By "The size of the input gives a variety of different analysis results", do you mean differences in performance (e.g., time to completion) and resources (e.g., memory or output file size) or the results of the analyses themselves (e.g., statistic and p-values)?

liamgd commented 1 year ago

By that, I mean the ratio between the times spent per operation change a lot depending on the sample count and loci counts. For example, smaller inputs spend more time setting up the CUDA device and kernels whereas a large input with strict p-value filtration results in more relative time spent creating the filtration indices and mask.

liamgd commented 1 year ago

Tests of regression_full.py with dummy data of 300 samples, 10,000 methylation loci, and 10,000 gene expression loci, no chunking, and p-thresh of 0.4 (filters all results so none are saved). About 1/202.195 of the GTP dataset.

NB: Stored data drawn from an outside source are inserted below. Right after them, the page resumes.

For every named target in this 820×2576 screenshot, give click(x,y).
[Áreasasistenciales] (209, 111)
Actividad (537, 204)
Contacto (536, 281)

CPU (i7-7700k with 4 threads) - 120.8198 s GPU (RTX 2070 Super) - 23.699 s

For small inputs, the CPU tends to perform better than the GPU, but at a certain point, the GPU become highly superior. I suspect that the after a breakeven point, the GPU becomes faster and faster relative to the CPU as the input size increases.

This test was for the computation only, and not the saving, as the p-threshold of 0.4 is higher than any mt p-value. It seems like the maximum mt p-value is around 3.9.

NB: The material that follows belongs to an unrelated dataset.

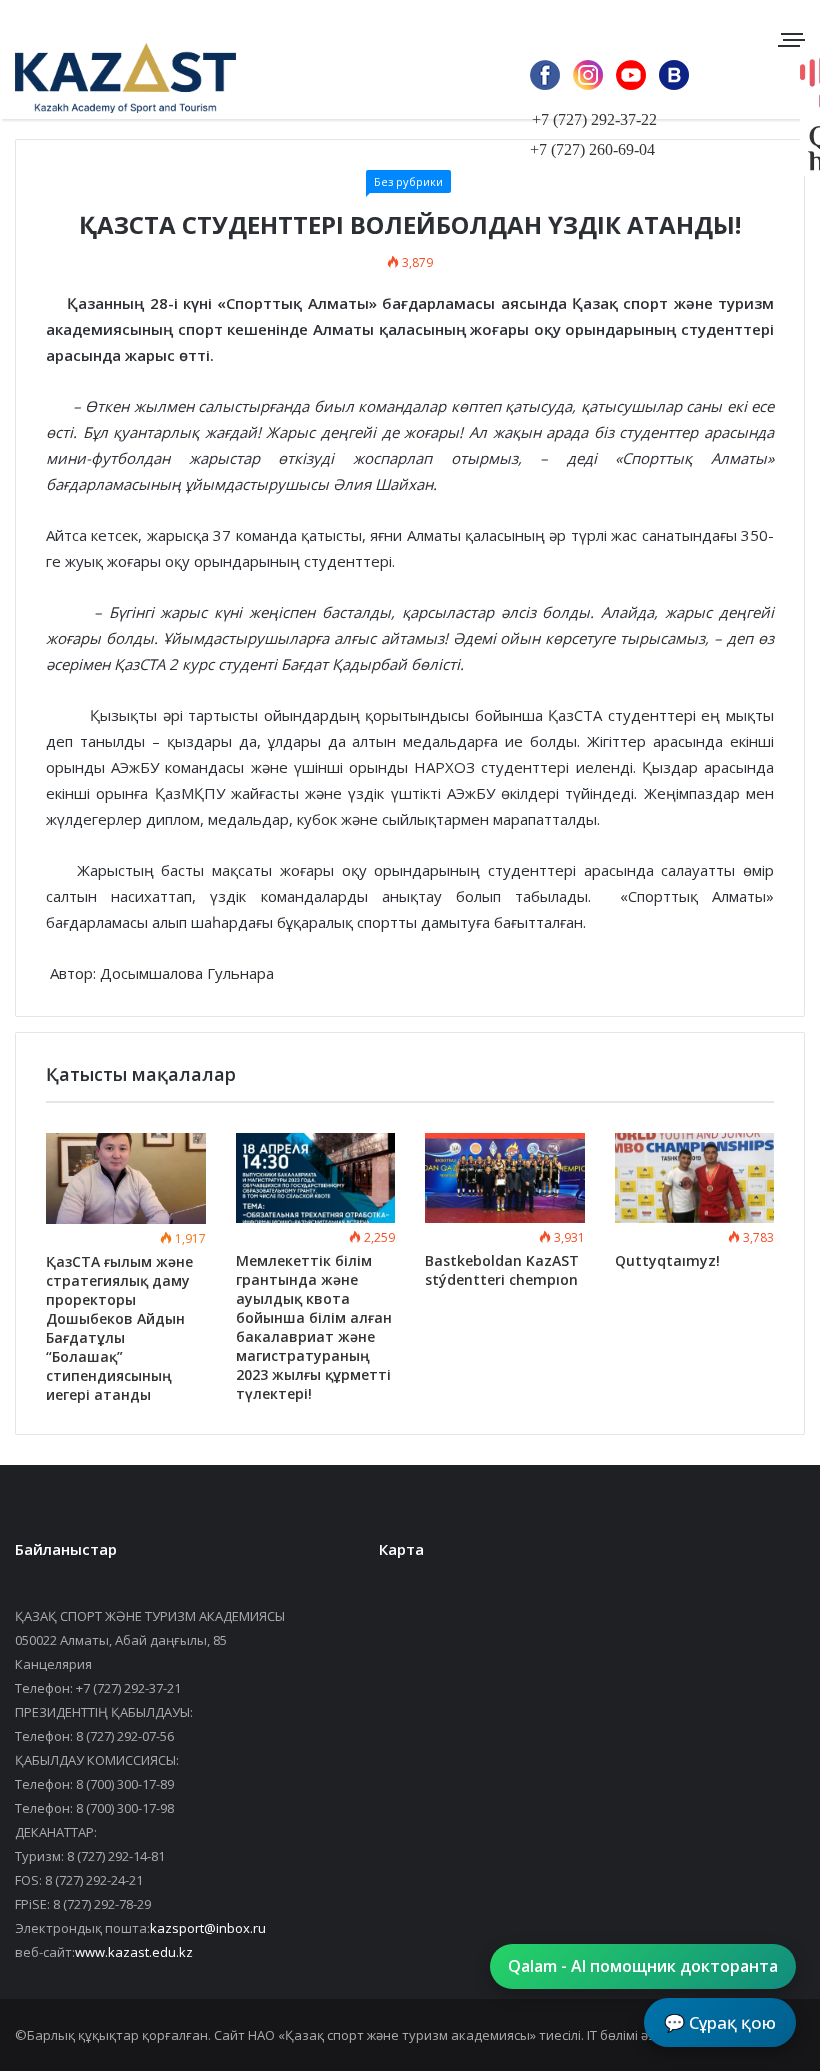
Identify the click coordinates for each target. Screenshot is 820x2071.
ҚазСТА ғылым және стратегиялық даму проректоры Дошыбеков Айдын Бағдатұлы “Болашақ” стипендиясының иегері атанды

kordk commented 1 year ago

Thanks for the clarification. Once we've stabilized the code for the mlr and evaluated the reproducibility of the Kennedy 2018 analysis we'll evaluate the performance. This work will include an evaluation of the scaling performance (i.e., how fast the analyses completes with different numbers of samples and loci).

Is the new mlr code now the default?

liamgd commented 1 year ago

It is not yet the default as it does not have region mapping. After that is complete, it will replace tecpg run mlr.

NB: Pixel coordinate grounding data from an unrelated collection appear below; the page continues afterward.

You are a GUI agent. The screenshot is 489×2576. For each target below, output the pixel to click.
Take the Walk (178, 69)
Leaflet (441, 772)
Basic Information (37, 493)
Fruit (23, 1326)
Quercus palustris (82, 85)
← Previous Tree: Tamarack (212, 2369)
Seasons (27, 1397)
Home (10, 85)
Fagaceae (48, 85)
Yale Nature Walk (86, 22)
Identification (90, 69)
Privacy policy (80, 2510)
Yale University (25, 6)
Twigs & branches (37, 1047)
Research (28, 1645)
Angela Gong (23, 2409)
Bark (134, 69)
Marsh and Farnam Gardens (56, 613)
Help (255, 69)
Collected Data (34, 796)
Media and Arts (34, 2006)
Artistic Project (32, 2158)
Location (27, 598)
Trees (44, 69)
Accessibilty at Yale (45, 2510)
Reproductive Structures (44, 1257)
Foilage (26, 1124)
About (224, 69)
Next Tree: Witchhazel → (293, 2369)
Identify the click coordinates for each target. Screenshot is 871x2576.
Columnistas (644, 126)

liamgd commented 1 year ago

Now that output inclusion is controlled in regression_full (from the last few commits), it should have all of the major functionality of regresion_single, and it can replace the tecpg run mlr command. Here are the minor changes as a result of this:

The tecpg run mlr-full is now tecpg run mlr
The tecpg run mlr command is now tecpg run mlr-single
Instead of using --no-est, --no-err, --no-t, and --no-p for controlling the type of regression results to be included in the output of tecpg run mlr, use --p-only or -P to only include p-values in the output. Otherwise, all regression result types will be included.
Instead of using --regressions-per-chunk or -r to control the number of regressions per chunk, use -l or --loci-per-chunk to control the number of methylation loci included per chunk. For each methylation locus, all gene expression loci will be compared. For $l$ loci per chunk with $g$ total gene expression loci, $l \times g$ regressions will run. This is because regression_full operates on each methylation locus with all of the gene expression loci in parallel.

liamgd commented 1 year ago

Regression_full is now the default as of 986619e.

kordk commented 1 year ago

Excellent!

kordk commented 1 year ago

Given that users will have different GPU (and CPU) environments, and that chunking will essential for the user to run the analyses, can we provide guidelines for selecting the chunking size based on any one or combination of characteristics (e.g., number of samples, number of methylation loci, number of gx loci)? We don't need to be precise, rather just a general suggestion as a place for them to start and adapt to their own dataset.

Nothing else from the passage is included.